[Xquartz-dev] Re: deprecating xmkmf / imake
Martin Costabel
costabel at wanadoo.fr
Wed Apr 9 00:57:32 PDT 2008
Ben Byer wrote:
>
> On Apr 8, 2008, at 7:22 AM, Jeremy Huddleston wrote:
>
>>> It's not Apple's job to correct infrastructure issues within the
>>> parent product. If such
>>> improvements fall naturally out of the work and you canhave them made
>>> upstream, great, but the whole reason X11 on OS X exists at all is
>>> compatibility. Making it extra-incompatible, no matter how valid the
>>> motivation, seems the wrong way to go.
>>
>> I agree with you 100% here.
>
> As do I -- I'm not quite sure if this is a response to my comment, but
> if so, I failed to correctly convey my opinion.
>
> What I was trying to say was:
>
> If we keep xmkmf/imake, it will cost us <n> engineer-hours to keep xmkmf
> on life support over the next year or two.
>
> It would take <m> engineer-hours to retool all of the macports / fink /
> ? projects that currently use xmkmf to use something else (including,
> for example, a static Makefile).
>
> We should compare <n> to <m> and consider fixing the projects, depending
> on how lopsided that comparison may be.

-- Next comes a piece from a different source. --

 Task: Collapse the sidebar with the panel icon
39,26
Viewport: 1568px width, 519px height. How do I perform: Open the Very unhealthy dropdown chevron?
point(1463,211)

If you really do this comparison, in my opinion the result is very clear:
Keeping xmkmf in xquartz "on life support" is completely trivial
compared to what it would take to convert just one of the projects,
let's say xfig, from xmkmf/imake to a static makefile. Notice that there
is not just the Imakefile, there are also utils like mkdirhier that are
used by the xfig build process.
What would you have to do for that "life support"? Currently, the utils
including xmkmf/imake are contained in released X11R7.?. While they are
not used for *building* xorg, they are in the source release, and the
binary executables are built if one follows the published rules for
building xorg X11.
The only thing that has to be done specifically for the Mac is to define
some lines in a config file or two, but this has to be done only once
(not even once, it can be left where it is currently in Leopard's X11.)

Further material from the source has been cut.